Saturday, August 8, 2009
Grief is an emotion or a sense that we don’t often take into account. It comes in to play at the loss of a loved one, or the end of a relationship. There are other times as well, some that it seems odd that it would be there. Moving for one. Yet do we recognize it’s effect or sometimes how long it is that we are living in a low grade version? Our society wants us always to Move On, Let it GO. We want to hide away from the uncomfortable.
Today ~ August 8th, is one of those days for me. It is an anniversary of the loss of my Mom; and oddly enough at this moment I can’t say how long Trudy has been gone. For me – today and when ever I need to say, “Oh, my Mom has passed on.” I find myself feeling like an orphan. I find myself raw!
I find that other events of grief seem to all come together in a bundle when I’m in the moment and clutches of Grief. I am also grateful for those moments, the tides of my truly blessed Life. There is a certain amount of luxury that comes with being able to feel and be in an emotion. To sit with and be consumed by the feelings. To be in the belly, the pit of fire, the tears that wash us clean.
I am also grateful for my Friends, that do not judge this about me, they allow the space I need. They give a gentle call here and there –“touching base”, to bring me into the rest of my world. I am an isolator when I am deeply in emotion. I feel the need to hide away, for it seems that most of society does not want us to FEEL; we are labeled too intense, too much. I laugh easy and cry just as easy. I am grateful and blessed by friends that can live with both of these full body responses to Life. I am always struck by how difficult it is for some folks to be around any kind of display of emotion. Our labels of these places of emotion, place a judgment of good or bad upon an event, a moment in a life. Why not invite the BEING in the whatever it is?
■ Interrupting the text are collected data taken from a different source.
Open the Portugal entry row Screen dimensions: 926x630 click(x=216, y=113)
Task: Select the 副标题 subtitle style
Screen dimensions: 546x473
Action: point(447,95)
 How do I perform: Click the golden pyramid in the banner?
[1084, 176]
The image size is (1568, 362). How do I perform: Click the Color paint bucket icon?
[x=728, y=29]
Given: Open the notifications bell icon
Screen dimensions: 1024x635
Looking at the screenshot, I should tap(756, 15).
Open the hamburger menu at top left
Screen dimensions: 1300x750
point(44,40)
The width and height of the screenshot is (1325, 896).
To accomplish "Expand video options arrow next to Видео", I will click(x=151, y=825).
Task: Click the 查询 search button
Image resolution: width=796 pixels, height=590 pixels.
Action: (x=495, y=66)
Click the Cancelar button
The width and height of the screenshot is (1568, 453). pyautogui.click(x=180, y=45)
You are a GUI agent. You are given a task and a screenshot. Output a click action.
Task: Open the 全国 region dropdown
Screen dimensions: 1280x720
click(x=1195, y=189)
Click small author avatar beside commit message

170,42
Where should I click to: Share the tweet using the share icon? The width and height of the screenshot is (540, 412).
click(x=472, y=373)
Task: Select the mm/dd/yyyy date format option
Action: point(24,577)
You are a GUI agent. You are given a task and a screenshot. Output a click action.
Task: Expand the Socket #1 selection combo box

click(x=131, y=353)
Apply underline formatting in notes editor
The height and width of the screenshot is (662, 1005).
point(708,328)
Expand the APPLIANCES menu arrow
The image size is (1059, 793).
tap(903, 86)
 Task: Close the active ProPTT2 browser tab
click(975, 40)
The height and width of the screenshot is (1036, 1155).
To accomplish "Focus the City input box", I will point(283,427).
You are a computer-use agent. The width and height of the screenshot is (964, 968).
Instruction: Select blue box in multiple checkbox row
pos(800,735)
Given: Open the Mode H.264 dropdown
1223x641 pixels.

Today, I would invite each of us to remember to tell those close to us that they are loved. For one moment they are here and then everything changes. I would invite us to live our lives as fully and as present as we can. To not hide away from joy, sorrow, grief, laughter, fear. I believe it is easier to be with these places that are uncomfortable when we allow ourselves the time needed, instead of ‘moving on’. There is time enough for moving on and past. That comes from living into the moment, allowing, inviting all the bits that belong to the moment and perhaps some that don’t to be pulled out and looked over, touched and given space. Planting seeds of joy, compassion and kindness upon the hurts, the sadness. Let the rains fall, inviting growth.